Compliance with ADA regulations is good business

July 26 is the 22nd anniversary of the Americans with Disabilities Act, federal legislation that opened the door for people with disabilities. Or maybe it would be better to say it provided a ramp for them.

July 26 is the 22nd anniversary of the Americans with Disabilities Act, federal legislation that opened the door for people with disabilities. Or maybe it would be better to say it provided a ramp for them.

Among the mandates of ADA laws are such things as requiring ramps to make it possible for people who use wheelchairs to enter public buildings.

The ADA is an extension of the Civil Rights Act of 1964, which helped level the playing field for racial minorities, women and others. The ADA has done the same for people with disabilities.

But there is a difference between enacting legislation and ensuring that it is enforced as it was intended. A few people may try to evade the regulations required by the ADA, but in most cases violations are a result of confusion about what is required, or just not being “tuned in” to the needs of people who require accommodations.

The nonprofit agency where I work, Independent Living Resource Center, has as its mission to help people with disabilities be full participants in the communities in which they live. ILRC has been responding to inquiries about ADA requirements and complaints about noncompliance since it became law in 1990. We’ve been looking into accessibility problems and offering advice about cost-effective solutions to help local businesses and other organizations make their buildings and surrounding properties more accessible.

In the past several months, we’ve decided to do ADA consulting in a more formal way. We have the experience, and we recognize the need for affordable services. We want to help organizations get it right, not catch them doing something wrong. We do an initial consultation at no charge, and then bid the entire job.

Our full evaluation starts with an on-site survey. We measure door openings and evaluate how much pressure is required to open doors. We look at signage on doors, water fountain heights, and the height of grab bars in restroom stalls. We evaluate accessibility from the standpoint of mobility, visual and hearing issues. We inspect and photograph all areas of an organization’s building, as well as parking lots and other adjacent areas.

When our evaluation is completed, we provide a written report of our findings and a digital copy of the report with photos. We complete the survey with a face-to-face meeting to discuss our findings and recommendations. And we provide ongoing consultation related to the original survey.

Some of the most common violations we run across are in parking lots, where building owners think parking spaces are accessible but users find that they aren’t. Another common problem is that accessibility features once in place have been removed or are in need of repair. Service counters, racks for brochures and vending machine buttons can be too high to be reached by people using wheelchairs, but not apparent to people who don’t.

An issue that often leads to confusion is which ADA standards apply in which cases. Structures built after 1990 must comply with that year’s standards. Structures built or modified after the 2010 revised standards went into effect must comply with the later standards. Our consultants can help determine which standards apply.

They also offer suggestions on how to make appropriate accommodations, the various options available, and those that will be most economical. An ADA evaluation can save money by preventing costly mistakes and avoiding lawsuits for noncompliance.

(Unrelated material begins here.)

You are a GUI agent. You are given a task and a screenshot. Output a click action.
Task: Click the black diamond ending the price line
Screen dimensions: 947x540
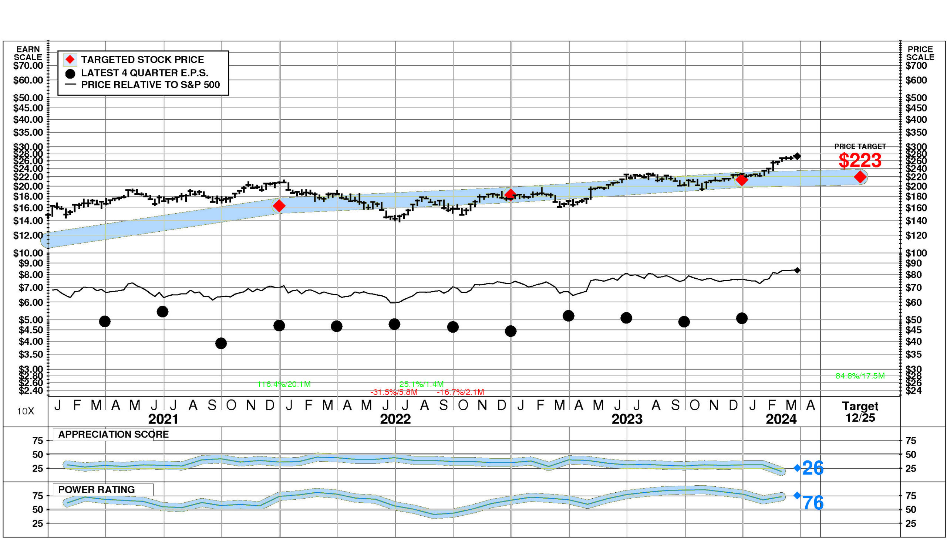point(797,156)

In addition, buildings and parking lots that are accessible to everyone increase customer traffic and enhance a company’s image, even among those who don’t have a disability.

Accessibility is also important when hiring and retaining employees. The ADA requires reasonable accommodations for employees and bars discrimination based on disability. Our services explain employer/employee rights and responsibilities, and can answer questions about the use of service animals.

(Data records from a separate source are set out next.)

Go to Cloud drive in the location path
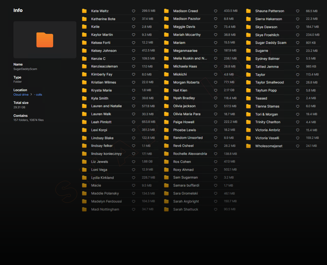The image size is (327, 265). coord(21,95)
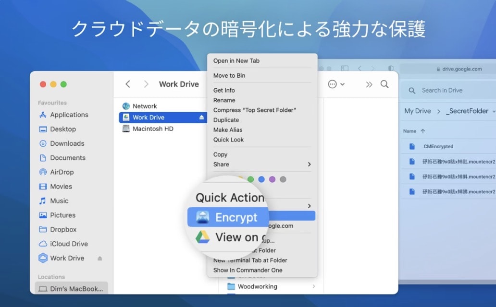Eject Work Drive in the file list
Image resolution: width=496 pixels, height=307 pixels.
[202, 118]
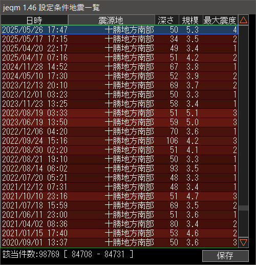Select the 2020/09/01 13:37 earthquake row

click(x=120, y=242)
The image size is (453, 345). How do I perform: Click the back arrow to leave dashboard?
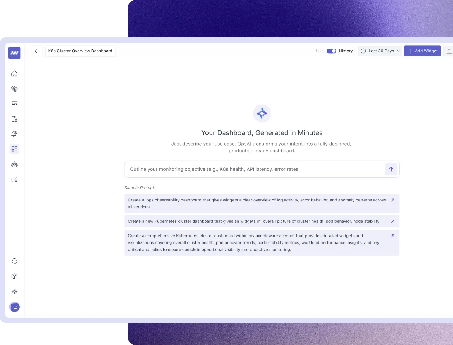37,51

Accessible architecture doesn’t mean weird-looking architecture. Accessible architecture works for everyone. Doors wide enough to accommodate a manual wheelchair don’t look much different from other doors, and the cost of this kind of accommodation is not nearly what some people anticipate.

Many accessible features work for a lot of people, not just people with disabilities. Power-assisted doors – the ones that open when a button is pushed – are helpful to customers pushing children in strollers and vendors making deliveries. Not every entrance needs to be fitted with a power-assisted door, but just one makes life easier for many.

Businesses and other public places should comply with ADA not because of fear of lawsuits, but because it’s the right thing to do. Accessibility accommodations don’t give people with disabilities special rights; they provide equal access and equal accommodations to afford everyone equal rights to which they’re entitled. Making facilities and public places accessible to more customers, patrons and potential employees is just good business.